» **Übungstext**
+ + + + +
Grenzüberschreitende Menschenkette gegen Braunkohleabbau

Die klimaschädlichste Art der Stromerzeugung brachte am 23. August 2014 mehr als 7500 Menschen in Deutschland und Polen auf die Straße. Noch bis in die 2030er Jahre können die bereits genehmigten Tagebaue in der Lausitz die dortigen Braunkohlekraftwerke laufen lassen – und Vattenfall will weitere Flächen überplanen lassen. Das Versprechen des ehemaligen Ministerpräsidenten Stolpe, dass Horno das letzte abgebaggerte Dorf sein werde, ist schon längst Makulatur, aber die Menschen in Kerkwitz, Grabice, Proschim, Atterwasch, Grabko und weiteren Orten kämpfen weiter für den Erhalt ihrer Heimat.

Vattenfall zahlt weder Förderabgabe noch Wasserentnahmeentgelt oder EEG-Umlage, sonst wäre die Verbrennung der Lausitzer Braunkohle (mehr als 50 % Wassergehalt!) in Uralt-Kraftwerken mit Wirkungsgraden unter 35 % nicht wirtschaftlich darstellbar. Das Kraftwerk Jänschwalde allein verursacht 2 % der deutschen CO2-Emissionen. Die Klimaziele sind bei Beibehaltung der Braunkohleverstromung nicht erreichbar, und Brandenburg könnte mit konsequenter Fortführung des Ausbaus der Erneuerbaren eine wesentlich höhere Wertschöpfung vor Ort erreichen.
+ + + + +
» **Verfügbare Daten**
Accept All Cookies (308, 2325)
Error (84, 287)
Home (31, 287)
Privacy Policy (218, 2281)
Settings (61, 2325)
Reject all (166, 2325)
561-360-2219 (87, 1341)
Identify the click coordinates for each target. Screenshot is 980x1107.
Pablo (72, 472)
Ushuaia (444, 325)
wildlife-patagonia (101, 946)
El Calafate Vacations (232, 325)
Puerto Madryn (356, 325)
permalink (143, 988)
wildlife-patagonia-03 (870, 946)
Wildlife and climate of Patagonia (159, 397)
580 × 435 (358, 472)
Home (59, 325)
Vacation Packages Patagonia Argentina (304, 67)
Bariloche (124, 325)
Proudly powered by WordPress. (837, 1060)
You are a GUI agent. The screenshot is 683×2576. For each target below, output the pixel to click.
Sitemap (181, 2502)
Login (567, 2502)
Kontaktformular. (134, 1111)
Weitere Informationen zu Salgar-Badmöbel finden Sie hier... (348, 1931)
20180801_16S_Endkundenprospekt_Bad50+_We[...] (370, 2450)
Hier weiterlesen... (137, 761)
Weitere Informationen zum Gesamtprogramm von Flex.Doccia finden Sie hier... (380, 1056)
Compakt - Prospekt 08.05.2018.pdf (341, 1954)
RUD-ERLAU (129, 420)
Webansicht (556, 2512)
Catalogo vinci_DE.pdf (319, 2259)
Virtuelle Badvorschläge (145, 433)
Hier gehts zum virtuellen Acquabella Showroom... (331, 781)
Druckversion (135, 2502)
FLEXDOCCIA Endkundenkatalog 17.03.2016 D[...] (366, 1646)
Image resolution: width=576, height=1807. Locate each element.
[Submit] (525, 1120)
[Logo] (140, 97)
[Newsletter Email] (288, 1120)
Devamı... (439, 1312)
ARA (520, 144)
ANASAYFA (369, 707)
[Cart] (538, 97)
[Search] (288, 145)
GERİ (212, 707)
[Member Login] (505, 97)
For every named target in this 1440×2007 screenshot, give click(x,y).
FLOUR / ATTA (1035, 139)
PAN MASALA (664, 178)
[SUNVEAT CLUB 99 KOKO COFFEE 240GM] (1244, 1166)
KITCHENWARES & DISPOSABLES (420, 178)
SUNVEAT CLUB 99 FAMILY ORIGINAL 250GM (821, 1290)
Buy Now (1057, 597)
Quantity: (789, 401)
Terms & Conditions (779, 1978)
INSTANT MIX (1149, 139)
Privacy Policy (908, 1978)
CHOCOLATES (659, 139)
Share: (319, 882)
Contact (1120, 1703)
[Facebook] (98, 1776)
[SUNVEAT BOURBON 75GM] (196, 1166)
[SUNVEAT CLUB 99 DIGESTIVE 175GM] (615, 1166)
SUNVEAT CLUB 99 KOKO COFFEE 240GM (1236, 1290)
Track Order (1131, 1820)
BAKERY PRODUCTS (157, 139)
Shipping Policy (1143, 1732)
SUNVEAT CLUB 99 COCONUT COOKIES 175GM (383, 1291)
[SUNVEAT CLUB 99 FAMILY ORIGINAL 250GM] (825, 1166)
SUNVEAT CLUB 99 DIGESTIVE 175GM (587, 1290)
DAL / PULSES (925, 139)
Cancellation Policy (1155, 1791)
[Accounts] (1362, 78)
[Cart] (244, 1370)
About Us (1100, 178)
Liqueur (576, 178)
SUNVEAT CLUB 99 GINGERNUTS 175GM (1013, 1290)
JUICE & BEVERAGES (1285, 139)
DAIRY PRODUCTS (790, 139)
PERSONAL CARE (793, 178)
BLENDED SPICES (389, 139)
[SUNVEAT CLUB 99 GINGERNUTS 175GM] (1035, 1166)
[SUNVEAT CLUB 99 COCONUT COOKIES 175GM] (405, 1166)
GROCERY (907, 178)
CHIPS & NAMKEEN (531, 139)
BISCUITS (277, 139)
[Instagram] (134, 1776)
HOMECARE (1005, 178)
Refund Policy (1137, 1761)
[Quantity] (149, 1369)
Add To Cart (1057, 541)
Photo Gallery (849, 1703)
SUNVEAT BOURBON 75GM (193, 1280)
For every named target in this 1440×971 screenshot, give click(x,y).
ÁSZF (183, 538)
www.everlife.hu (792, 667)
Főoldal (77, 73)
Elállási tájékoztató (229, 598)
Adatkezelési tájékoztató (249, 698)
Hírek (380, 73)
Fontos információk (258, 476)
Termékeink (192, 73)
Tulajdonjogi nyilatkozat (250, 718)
+ + + + +
» **Arbeitsanweisung**
Schreiben Sie den Übungstext über die Menschenkette gegen den Braunkohleabbau im Anschluss an seinen letzten Satz weiter.

» **Lösung**
braunkohledemo-2014

Dorothea Frederking (MdL) und BAG-Sprecherin Jutta Paulus

Auch Mitglieder der BAG Energie haben mitdemonstriert:

Initiiert wurde die Menschenkette vom lokalen Bündnis Klinger Runde, Greenpeace, BUND, Campact, den Naturfreunden Deutschlands, der Klima-Allianz, dem Berliner Energietisch, Anti-Atom Berlin, dem Arbeitskreis Öffentlichkeitsarbeit der Agenda 21 Gemeinde Schenkendöbern und der polnischen Bürgerinitiative Stowarzyszenie Nie Kopalniodkrywkowej.